Entre fermeté et tentation du compromis, montrer que le changement mis en œuvre est bénéfique pour tous

Dans ce contexte, il est donc toujours délicat d’imposer des changements drastiques de règles de gestion aux bénévoles. D’un côté, la tentation du compromis est forte : ne pas brusquer le changement, pour ne pas faire fuir les bénévoles, au risque de passer à côté du fond des évolutions qui doivent s’imposer. De l’autre côté, savoir rester ferme sur l’avancée des projets de modernisation pour montrer que le changement n’est pas superflu.

Pour garantir le succès de tels bouleversements, une autre voie est possible : la valorisation du rôle essentiel de tous dans des évolutions qui seront également bénéfiques à l’association, à ses bénéficiaires et à ses bénévoles. La réussite de la transformation passe ainsi par deux éléments : la création d’un projet retenant l’adhésion des bénévoles, et la mise en lumière des bénéfices apportés par le changement, pour tous.

En effet, la mise en œuvre des projets de modernisation, au-delà d’une réponse nécessaire aux exigences des pouvoirs publics, est une avancée essentielle pour les associations :

  • Celles-ci y gagnent en efficacité de leurs actions auprès des bénéficiaires par une meilleure allocation des ressources. Les changements mis en œuvre et en particulier le reporting des actions des associations permettent de valoriser l’association et ses bénévoles, en donnant une mesure concrète des heures de bénévolat mobilisées d’un côté, et des bénéficiaires couverts par la mission de l’association de l’autre.
  • L’acquisition de compétences nouvelles et de nouvelles méthodes de travail permet aussi aux bénévoles d’évoluer dans un environnement valorisant et professionnalisant. Cette évolution permet aux bénévoles d’être en mesure de valoriser leur expérience du bénévolat dans un cadre professionnel.

Ces mesures permettent à terme aux associations de bénéficier d’une meilleure visibilité et d’une réelle reconnaissance à l’extérieur, et in fine, d’être en capacité de demander des subventions à l’État et de justifier leur utilisation.

La mise en œuvre de changements durables passe aussi par une méthodologie de projet adaptée au milieu associatif

Le recours à une méthodologie adaptée aux spécificités du milieu associatif est clef dans la conduite du changement. Parmi les bonnes pratiques, on retiendra l’implication des bénévoles dans les phases amont des projets de modernisation. Cela passe par exemple par l’invitation de bénévoles à des réunions de cadrage de leurs besoins où ils pourront s’exprimer et participer à la définition des solutions grâce à leur expérience et à leur bonne connaissance du terrain. Cette démarche permettra aussi de consacrer la pertinence du projet et sa crédibilité aux yeux des autres bénévoles.

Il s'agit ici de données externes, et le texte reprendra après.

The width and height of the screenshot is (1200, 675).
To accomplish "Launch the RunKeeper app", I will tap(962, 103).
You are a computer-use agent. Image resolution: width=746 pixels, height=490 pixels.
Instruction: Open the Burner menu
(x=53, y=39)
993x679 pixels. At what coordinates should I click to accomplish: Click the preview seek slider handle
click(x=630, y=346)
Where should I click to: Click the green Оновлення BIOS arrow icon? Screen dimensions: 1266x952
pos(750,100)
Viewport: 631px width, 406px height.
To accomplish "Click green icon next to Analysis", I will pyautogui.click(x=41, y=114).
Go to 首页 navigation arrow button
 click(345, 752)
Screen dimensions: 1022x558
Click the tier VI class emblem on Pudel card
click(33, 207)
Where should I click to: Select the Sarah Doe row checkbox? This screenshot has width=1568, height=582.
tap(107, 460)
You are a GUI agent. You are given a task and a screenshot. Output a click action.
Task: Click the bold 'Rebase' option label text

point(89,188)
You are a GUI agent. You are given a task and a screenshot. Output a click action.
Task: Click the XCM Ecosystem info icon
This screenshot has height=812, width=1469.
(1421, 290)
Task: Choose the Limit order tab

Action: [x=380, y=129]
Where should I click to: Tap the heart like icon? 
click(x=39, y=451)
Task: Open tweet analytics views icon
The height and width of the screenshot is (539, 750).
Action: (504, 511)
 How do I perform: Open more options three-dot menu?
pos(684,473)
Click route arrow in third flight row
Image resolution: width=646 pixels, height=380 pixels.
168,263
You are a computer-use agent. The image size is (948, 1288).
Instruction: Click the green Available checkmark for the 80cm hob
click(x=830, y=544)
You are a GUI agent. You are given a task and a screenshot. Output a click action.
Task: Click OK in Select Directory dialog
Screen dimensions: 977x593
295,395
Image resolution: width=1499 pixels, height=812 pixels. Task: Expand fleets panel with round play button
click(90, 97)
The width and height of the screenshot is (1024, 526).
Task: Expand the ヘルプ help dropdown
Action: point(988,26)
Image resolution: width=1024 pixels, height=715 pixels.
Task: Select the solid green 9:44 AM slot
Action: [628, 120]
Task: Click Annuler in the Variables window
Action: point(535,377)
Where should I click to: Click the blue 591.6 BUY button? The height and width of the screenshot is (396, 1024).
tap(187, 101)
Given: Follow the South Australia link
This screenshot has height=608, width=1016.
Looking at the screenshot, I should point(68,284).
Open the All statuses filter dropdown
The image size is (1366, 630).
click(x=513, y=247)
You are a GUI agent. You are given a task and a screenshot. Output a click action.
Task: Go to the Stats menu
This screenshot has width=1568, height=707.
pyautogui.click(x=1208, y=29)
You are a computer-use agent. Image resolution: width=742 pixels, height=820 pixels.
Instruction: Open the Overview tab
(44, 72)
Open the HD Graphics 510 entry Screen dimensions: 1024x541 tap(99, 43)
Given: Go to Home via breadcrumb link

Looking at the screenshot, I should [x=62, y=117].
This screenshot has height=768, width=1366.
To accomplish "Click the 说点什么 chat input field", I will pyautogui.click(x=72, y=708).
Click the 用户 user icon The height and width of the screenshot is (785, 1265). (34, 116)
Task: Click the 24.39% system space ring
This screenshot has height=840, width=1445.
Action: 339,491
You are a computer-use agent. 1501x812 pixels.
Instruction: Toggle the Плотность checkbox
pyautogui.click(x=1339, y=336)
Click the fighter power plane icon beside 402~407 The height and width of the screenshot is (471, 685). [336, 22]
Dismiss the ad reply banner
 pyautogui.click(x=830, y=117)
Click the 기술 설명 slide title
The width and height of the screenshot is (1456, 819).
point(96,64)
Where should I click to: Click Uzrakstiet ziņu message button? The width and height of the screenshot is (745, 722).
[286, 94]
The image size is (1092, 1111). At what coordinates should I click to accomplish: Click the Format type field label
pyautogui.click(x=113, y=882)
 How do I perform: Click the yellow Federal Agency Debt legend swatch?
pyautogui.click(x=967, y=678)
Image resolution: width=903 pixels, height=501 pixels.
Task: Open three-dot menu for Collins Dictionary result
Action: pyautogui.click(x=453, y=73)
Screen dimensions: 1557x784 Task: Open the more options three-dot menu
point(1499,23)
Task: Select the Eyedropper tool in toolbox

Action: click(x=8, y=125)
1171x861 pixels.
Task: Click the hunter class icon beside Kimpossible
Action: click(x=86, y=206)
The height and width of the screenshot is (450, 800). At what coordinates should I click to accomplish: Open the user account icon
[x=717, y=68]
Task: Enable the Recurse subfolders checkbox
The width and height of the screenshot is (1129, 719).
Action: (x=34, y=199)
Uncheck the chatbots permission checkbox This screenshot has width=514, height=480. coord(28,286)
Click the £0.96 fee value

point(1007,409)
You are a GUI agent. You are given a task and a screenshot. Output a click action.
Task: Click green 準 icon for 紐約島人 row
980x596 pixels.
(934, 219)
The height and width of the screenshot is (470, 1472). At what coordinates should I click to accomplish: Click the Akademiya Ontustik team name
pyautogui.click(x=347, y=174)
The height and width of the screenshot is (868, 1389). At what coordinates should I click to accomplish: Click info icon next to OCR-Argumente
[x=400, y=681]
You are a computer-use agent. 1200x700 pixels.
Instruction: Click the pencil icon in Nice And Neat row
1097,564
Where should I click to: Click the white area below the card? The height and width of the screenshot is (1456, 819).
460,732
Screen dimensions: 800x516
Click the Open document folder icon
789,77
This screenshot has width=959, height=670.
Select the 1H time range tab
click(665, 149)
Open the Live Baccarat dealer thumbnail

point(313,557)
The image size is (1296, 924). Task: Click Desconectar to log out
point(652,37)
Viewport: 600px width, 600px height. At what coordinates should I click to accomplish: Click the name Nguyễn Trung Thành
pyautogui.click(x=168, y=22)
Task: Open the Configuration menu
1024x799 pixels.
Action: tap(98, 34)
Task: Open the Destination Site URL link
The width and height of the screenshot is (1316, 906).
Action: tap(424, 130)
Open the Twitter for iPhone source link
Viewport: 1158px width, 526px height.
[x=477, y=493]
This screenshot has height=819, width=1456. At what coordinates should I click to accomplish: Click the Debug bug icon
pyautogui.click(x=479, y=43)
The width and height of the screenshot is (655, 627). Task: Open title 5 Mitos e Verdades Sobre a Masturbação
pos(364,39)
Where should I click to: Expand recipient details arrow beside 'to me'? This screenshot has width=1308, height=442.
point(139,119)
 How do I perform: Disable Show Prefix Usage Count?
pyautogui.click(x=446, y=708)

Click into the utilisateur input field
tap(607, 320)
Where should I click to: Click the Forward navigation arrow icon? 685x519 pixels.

Pour un réseau associatif, dans le cadre d’un projet de transformation, le lien entre le siège et le terrain doit être entretenu, voire renforcé. Le siège doit montrer son implication et sa compréhension des enjeux du terrain, en multipliant les échanges. Ainsi, l’organisation de visites de représentants du siège pour échanger avec les équipes bénévoles (en amont et jusqu’à la transformation) et la formation de bénévoles-relais par région pour aider au déploiement permettront une meilleure appropriation du projet par l’ensemble des parties prenantes.

Parmi les bonnes pratiques, on citera aussi le diagnostic organisationnel des différentes entités avant le déploiement pour proposer de nouveaux modes organisationnels qui pérennisent le changement, l’organisation de pilotes avec les entités locales les plus engagées pour tester les recommandations émises, la proposition de solutions de contournement personnalisées pour faire vivre le projet de modernisation face aux associations les plus réticentes et surtout un effort de formalisation, nécessaire dans un univers où la culture et les échanges sont essentiellement oraux.

En conclusion, toute la difficulté d’un projet de modernisation d’une association humanitaire réside dans le maintien de l’objectif de « faire le bien ». L’action bienfaitrice peut être ressentie comme amoindrie dès lors que des contraintes apparaissent comme chronophages et rébarbatives, mais l’adhésion au projet peut être gagnée si la preuve est apportée que la transformation améliore la qualité du service rendu aux bénéficiaires.